- Festival release poster
- Directed by: Giselle Lin
- Screenplay by: Giselle Lin; Nicolette Lin;
- Produced by: Sam Weishi Chua; Bambby Cheuk; Macarius Chia;
- Starring: Emma Lim; Adele Tong; Oon Shu An; Edward Choy;
- Cinematography: Clyde Kam
- Edited by: Gan Bai Lin
- Music by: Wey Yinn Teo
- Production company: Potocol;
- Release date: 15 February 2025 (Berlinale);
- Running time: 20 minutes
- Country: Singapore
- Language: English

= Children's Day (film) =

2025 Singaporean drama film

Children's Day is a 2025 Singaporean coming-of-age, short film co-written and directed by Giselle Lin. The film set in Singapore, follows a shy and imaginative eight-year-old struggles to find the perfect outfit for her school's upcoming Children's Day celebration while adjusting to a turbulent home life and an unlikely new friendship at school.

It was selected in the Berlinale Shorts section at the 75th Berlin International Film Festival, where it had its World premiere on 15 February and competed for Golden Bear for Best Short Film.

==Synopsis==

In early 2000s Singapore, Xuan, a timid Primary 2 student, is bullied and overlooked by family and peers.
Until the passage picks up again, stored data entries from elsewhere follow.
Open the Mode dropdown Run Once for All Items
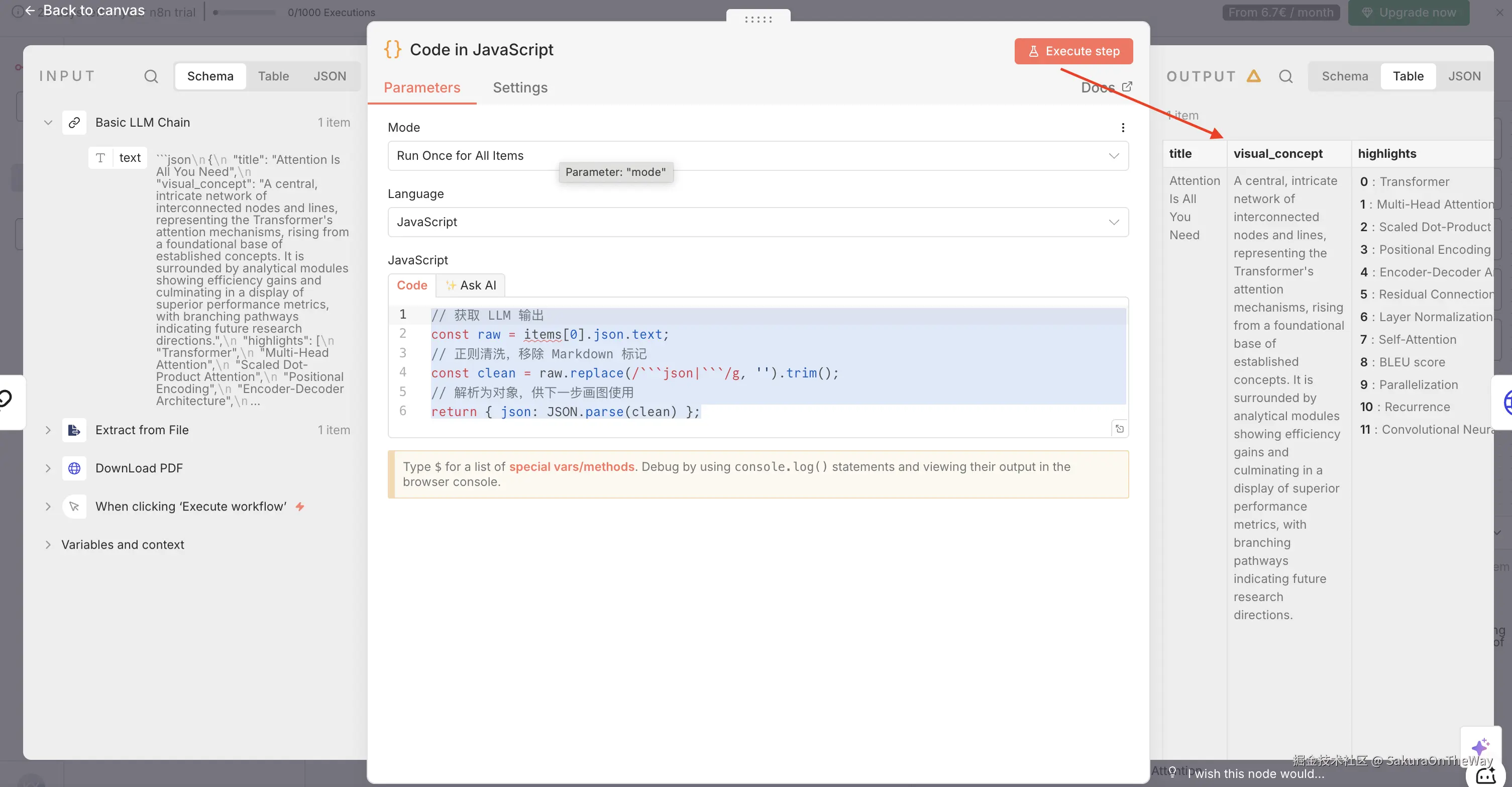Screen dimensions: 1512x787 click(757, 156)
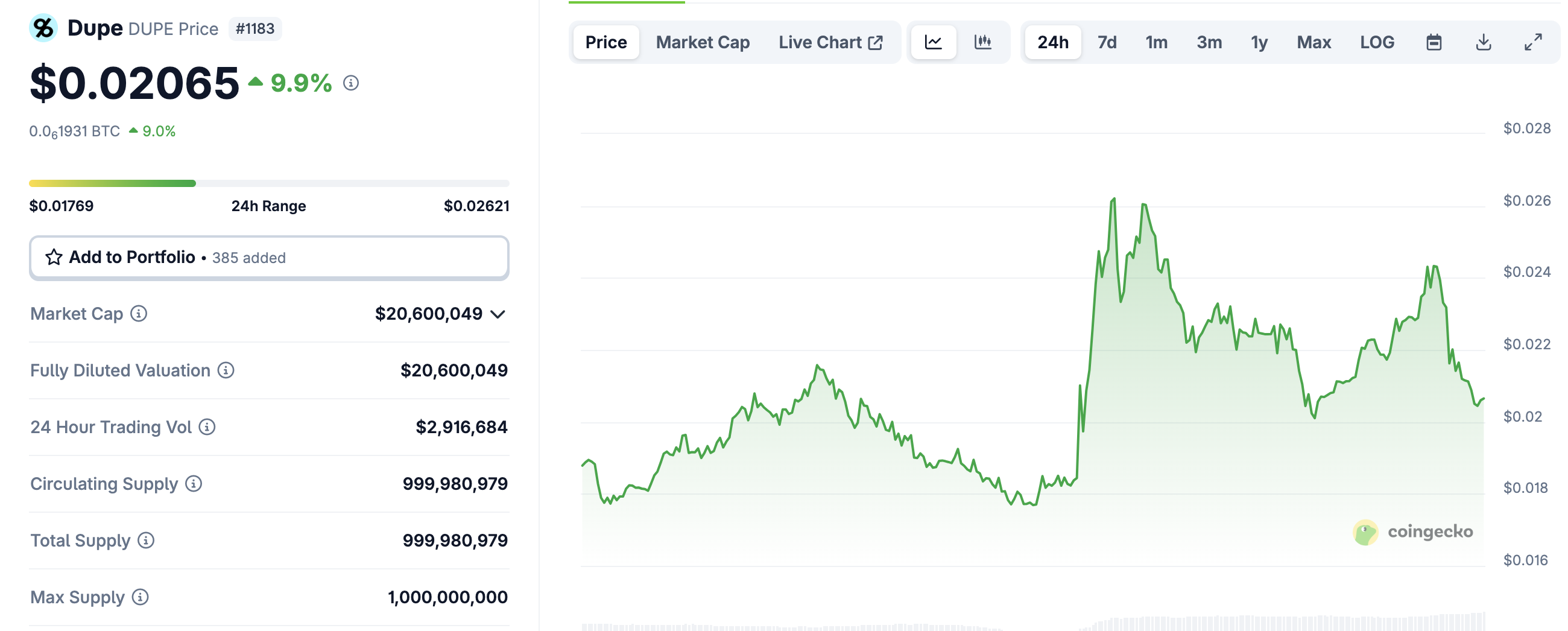This screenshot has width=1568, height=631.
Task: Download the chart data
Action: [1484, 42]
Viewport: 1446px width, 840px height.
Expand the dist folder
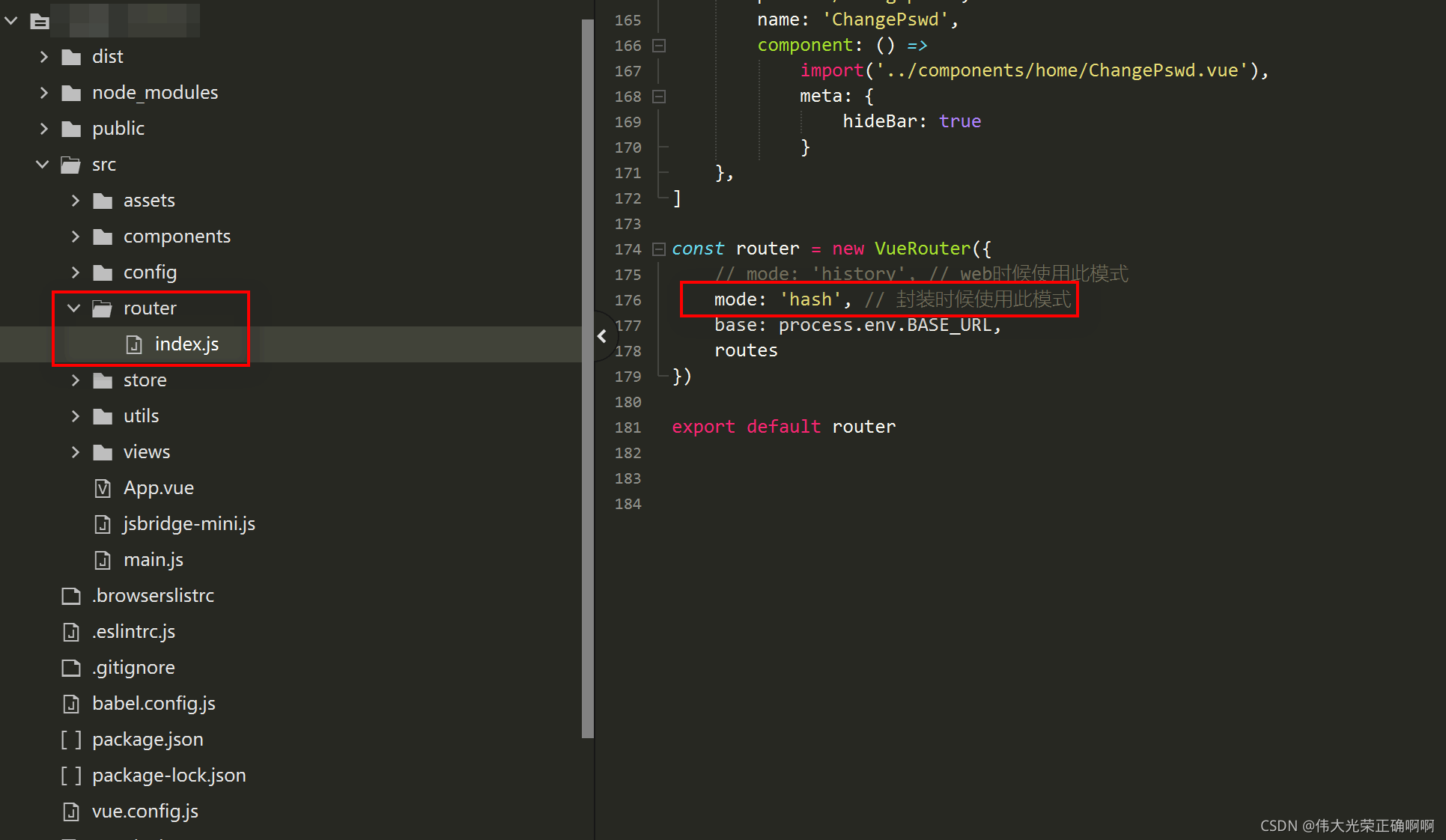43,56
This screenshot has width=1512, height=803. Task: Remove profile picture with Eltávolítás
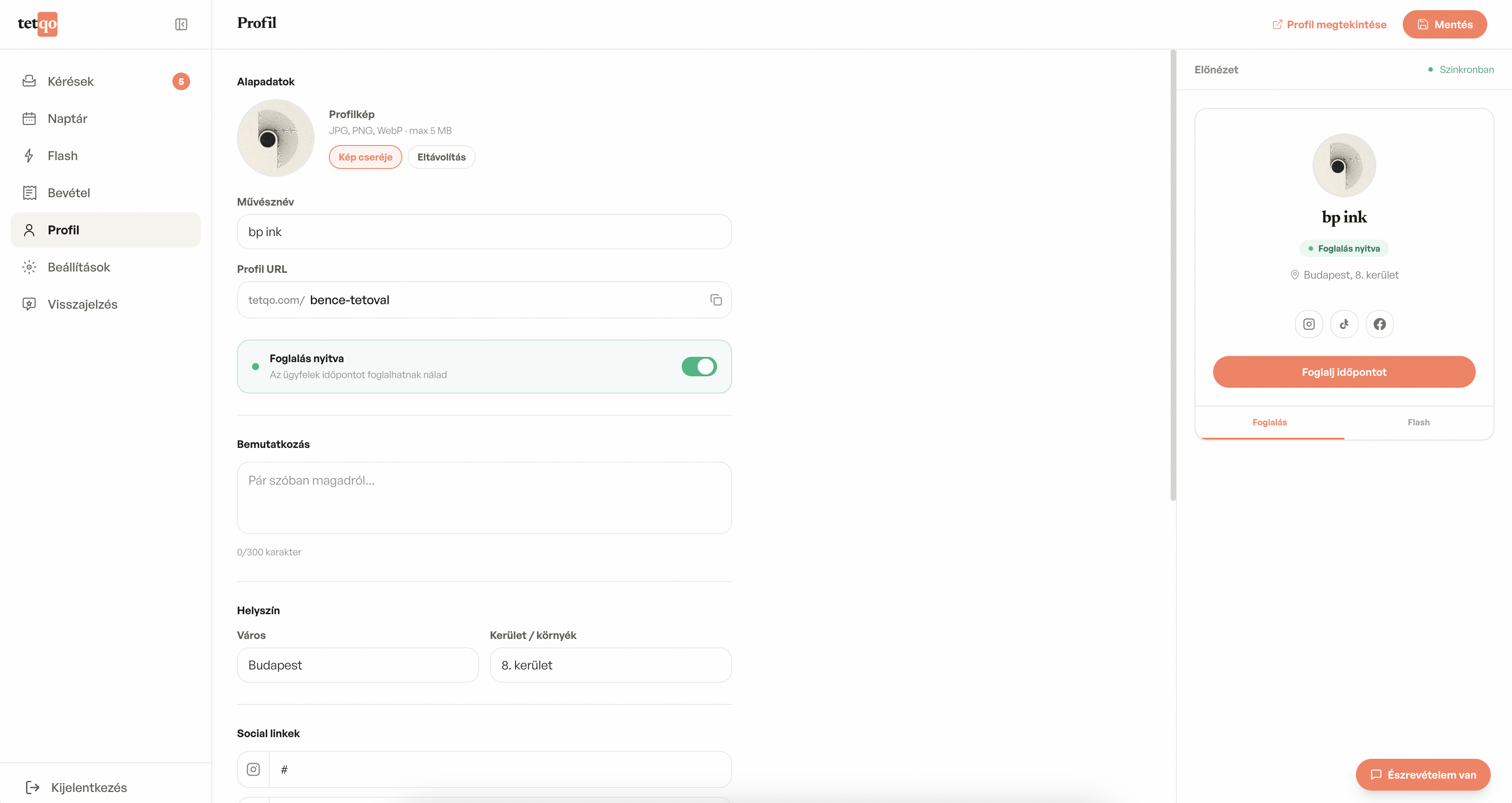click(x=441, y=157)
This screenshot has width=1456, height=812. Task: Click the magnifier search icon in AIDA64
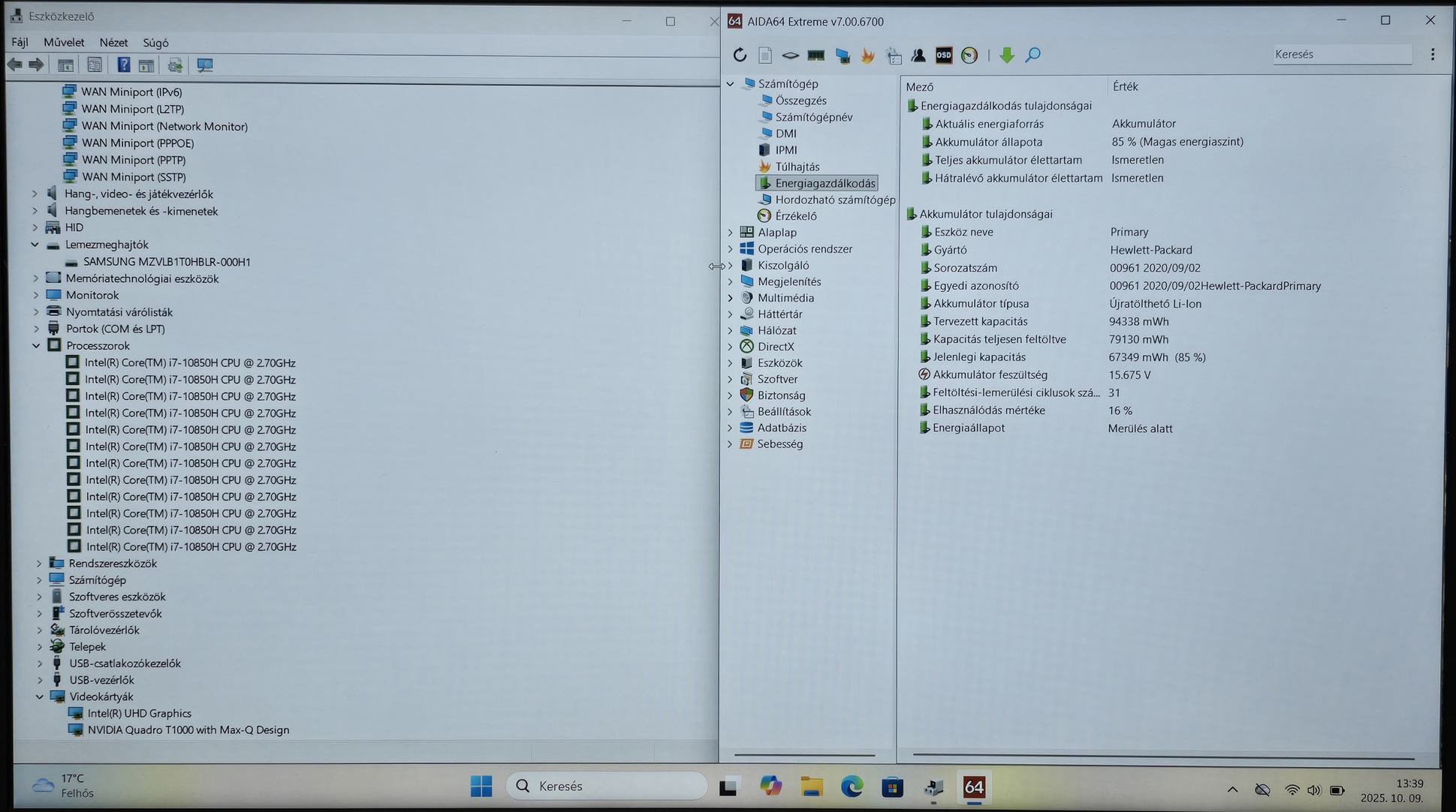coord(1033,55)

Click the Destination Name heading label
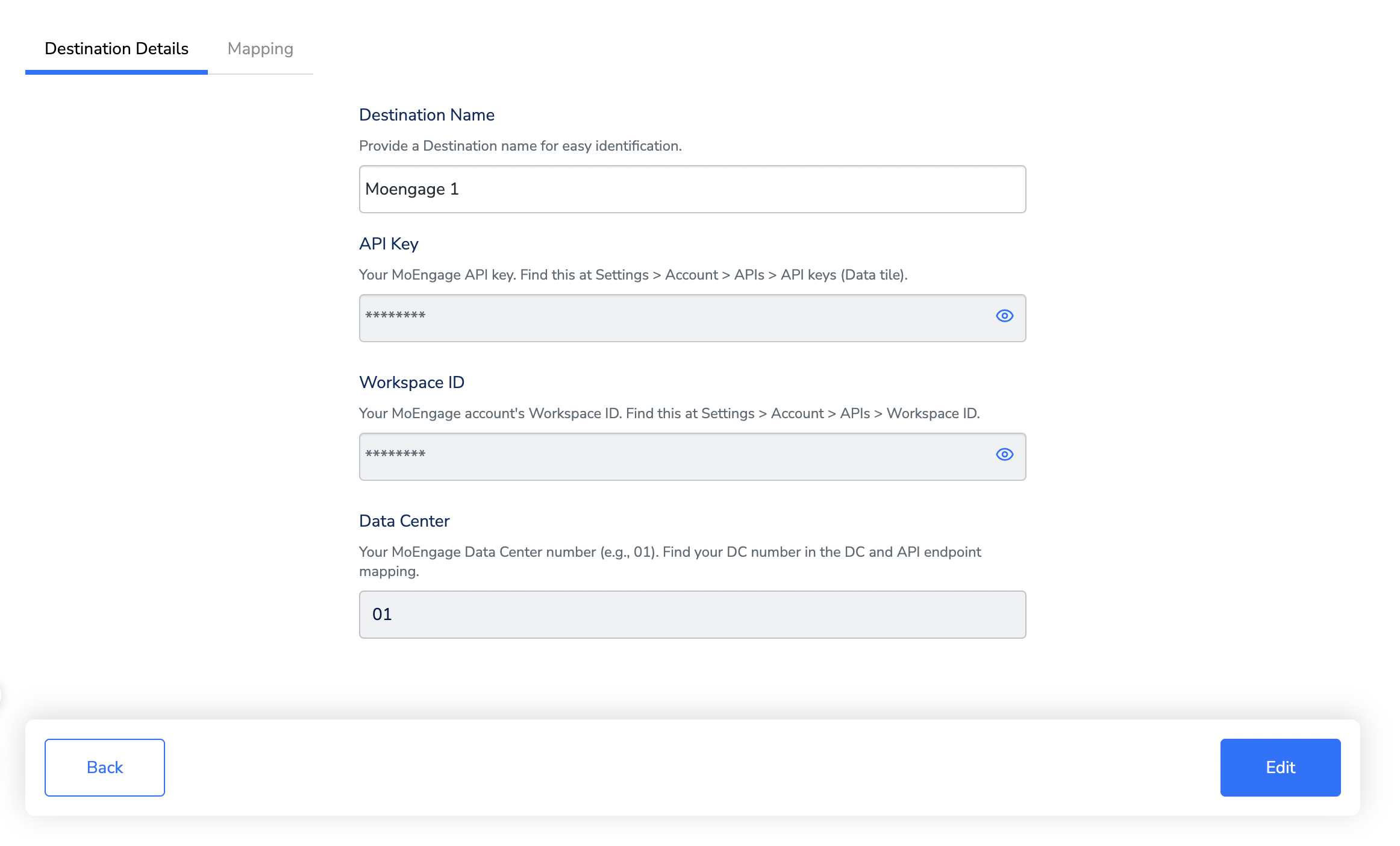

She befriends Maggie, a privileged but kind girl, and eagerly plans to wear matching outfits for Children’s Day. Lacking support at home, she struggles to find a suitable top, leading to conflict with her sisters and punishment from their strict father. Despite this, Xuan enjoys the festivities, plays hopscotch with Maggie, and they declare their best-friend status. As Maggie leaves, Xuan smiles hopefully, feeling acknowledged for the first time.

==Cast==

- Emma Lim as Xuan
- Adele Tong as Maggie
- Oon Shu An as Mummy
- Edward Choy as Papa

==Production==

In the words of the director Giselle Lin:

The story of the film is inspired by one Children’s Day from when I was eight years old. My best friend (then and now) asked that we match outfits and lipgloss, and I agreed, despite having neither lipgloss nor a new outfit. Children’s Day is an ever-ebbing and flowing love letter to eight-year-old Giselle, and I hope everyone who watches the final film finds a bit of their eight-year-old self in it as well.

==Release==

Children's Day will have its World premiere on 15 February 2025, as part of the 75th Berlin International Film Festival, in the Berlinale Shorts 2 programme.

It will compete in the Main Program International Short Films at the Zagreb Film Festival for Golden Pram Award on 14 November 2025.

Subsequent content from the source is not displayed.